国木田独步扶了扶眼镜,一时有点难以将这位青年同太宰治联系到一起,尽管两人的五官十分相似,但气质天差地别,他悄悄地观察着那位青年。
外面下了大雨,这几个人又没带伞,自然是淋湿了。江户川乱步一回来便被与谢野晶子连声催促去换了衣服,太宰治将自己的备用衣物给了这个青年,自己则是去问国木田独步借了一套。
太宰治的衣服对这个青年来说似乎有些太大了,袖子那处长了一截,更显得他瘦弱纤细。
而且……国木田独步皱起了眉。
虽然太宰治介绍这是他的哥哥,但是这个青年的五官带着些稚嫩,还有点苍白,看起来便比太宰治小。如果是兄长,不说别的,肯定会比太宰治年长才对。
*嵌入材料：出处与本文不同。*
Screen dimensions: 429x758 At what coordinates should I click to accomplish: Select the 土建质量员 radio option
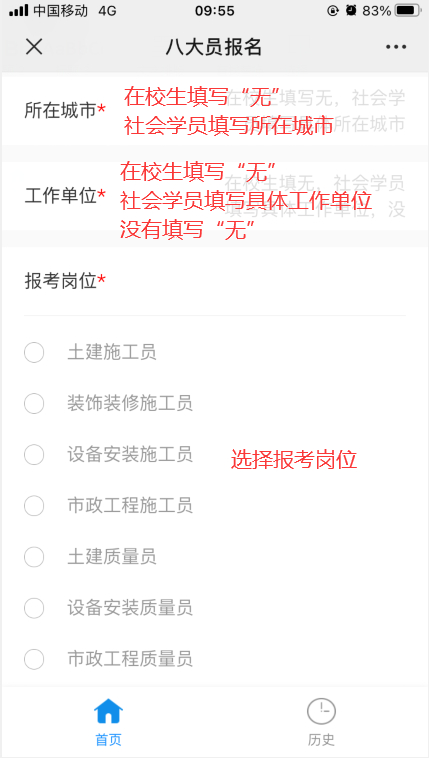(34, 557)
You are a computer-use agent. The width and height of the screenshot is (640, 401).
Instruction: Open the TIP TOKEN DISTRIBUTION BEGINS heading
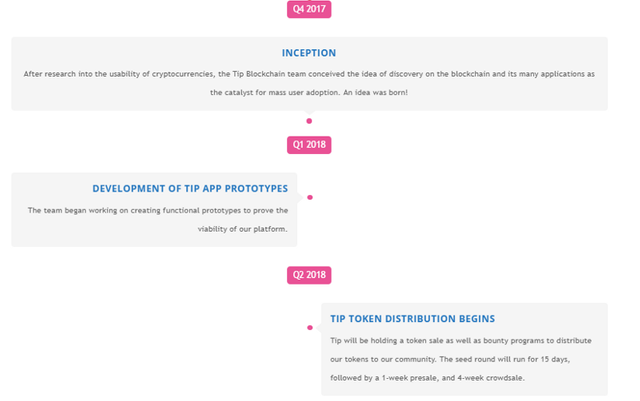pos(412,319)
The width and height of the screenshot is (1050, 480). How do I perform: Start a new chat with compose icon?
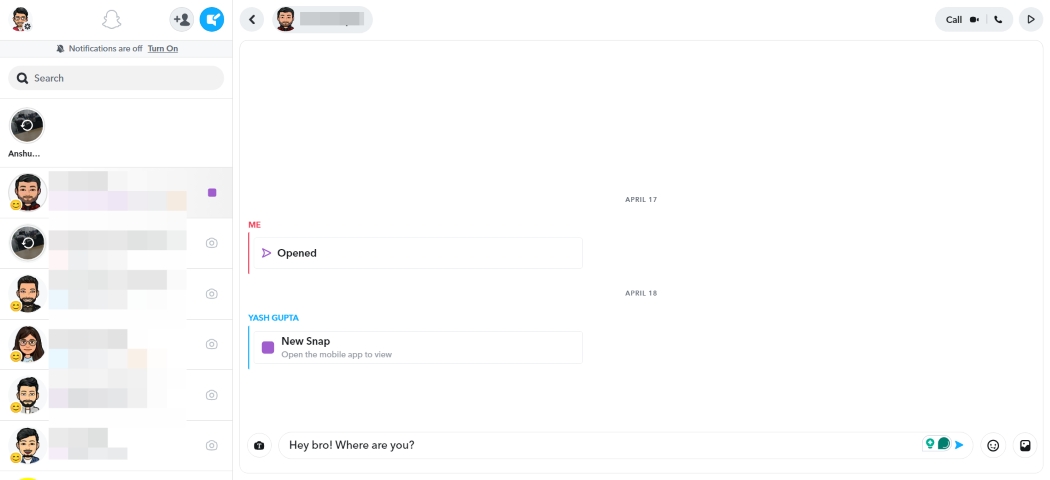[x=212, y=19]
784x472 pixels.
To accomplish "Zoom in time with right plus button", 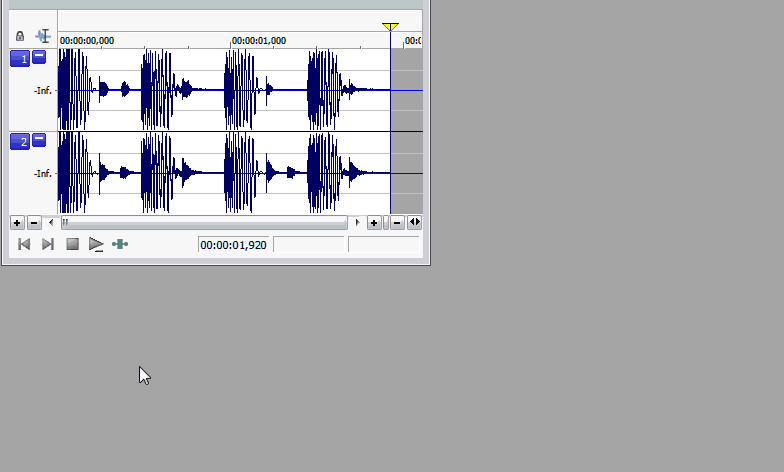I will coord(374,222).
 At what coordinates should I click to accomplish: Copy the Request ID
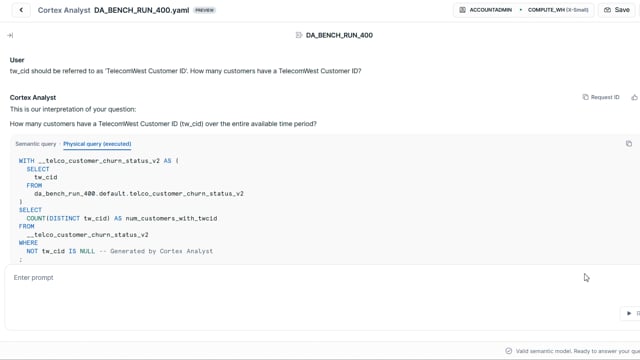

他们刚刚已经得到了这个青年的名字。他叫津岛温树,尽管众人很想知道为什么这兄弟俩不是一个姓氏,但都聪明地没多问。津岛温树坐在沙发上,脊背笔直,接过太宰治递过来的玻璃杯,捧在手上。
津岛温树是个非常特别的人,国木田独步想。
他无疑是受过良好的教育的,一举一动都如行云流水,令人感到赏心悦目。无论侦探社众人同他说什么话,他都是安静地听着,偶尔才会出声一两句,甚少发表自己的意见。
听到太宰治一天到晚翘班的种种行径,津岛温树说:“他小时候就淘气,平时给你们添了不少麻烦吧?”
“抱歉,”他语气真诚,“如果有什么需要我的地方,请尽快开口,算是……”说到这里的时候,他无奈地笑了一下,“我能做出的一点补偿。”